Çünkü yeterince tanımıyorsun. 

Sen daha benim çizgilerimi,

Araf sanıyorsun.

Cehennem ben miyim gözünde?

İşte onu bilmiyorum.

Yanlış anlama, küçümsemiyorum.

Hatta benden ağır yüklerin var,

Eğer kaçmaya devam edersen kendinden,

Yorulup pes edeceğin.

Hayat dersi değil şiirim,

Sadece yüzleşmeden bana bulaşma,

Bulandırma sularımı.

Zor temizledim geçmişteki çöplerimi,

Karıştırma birbirine.

Nolur, gri rengin felsefesini yapma artık.
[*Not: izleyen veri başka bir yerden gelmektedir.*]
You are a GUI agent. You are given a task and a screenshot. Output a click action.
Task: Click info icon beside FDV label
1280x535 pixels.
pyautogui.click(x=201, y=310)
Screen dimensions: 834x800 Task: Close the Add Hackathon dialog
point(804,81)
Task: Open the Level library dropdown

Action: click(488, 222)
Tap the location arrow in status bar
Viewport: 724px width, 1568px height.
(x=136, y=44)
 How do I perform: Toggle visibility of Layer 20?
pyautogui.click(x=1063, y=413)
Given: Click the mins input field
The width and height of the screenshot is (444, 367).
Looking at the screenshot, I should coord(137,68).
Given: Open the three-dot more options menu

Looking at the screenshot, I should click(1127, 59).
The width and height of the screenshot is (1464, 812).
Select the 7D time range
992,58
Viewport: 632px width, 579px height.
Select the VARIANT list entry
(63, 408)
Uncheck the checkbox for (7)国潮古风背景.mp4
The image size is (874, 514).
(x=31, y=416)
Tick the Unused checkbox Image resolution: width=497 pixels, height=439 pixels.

Bembeyaz doğruların var, kapkaranlık yanlışlarınla birlikte.

Herkes gibi, benim gibi.

Bak tekrar diyorum,

Hayat dersi değil şiirim.

Seni de yaka paça kendimden kovmuyorum.

Tamam, duvarlarımı yıkmam hiçbir zaman.

Ama hep atlayabilirim üstünden.

Gururum güçlü değil hislerimden.

Sınırlarımı da silebilirim belki.

Tükenmez kalemle de çekmedim çizgilerimi,

Yaşayacaklarımı kabul edeyim diye.

Yanlış anlama yine,

Ne arada ne de ortadayım.

Ben kendimdeyim.

Sen neredesin?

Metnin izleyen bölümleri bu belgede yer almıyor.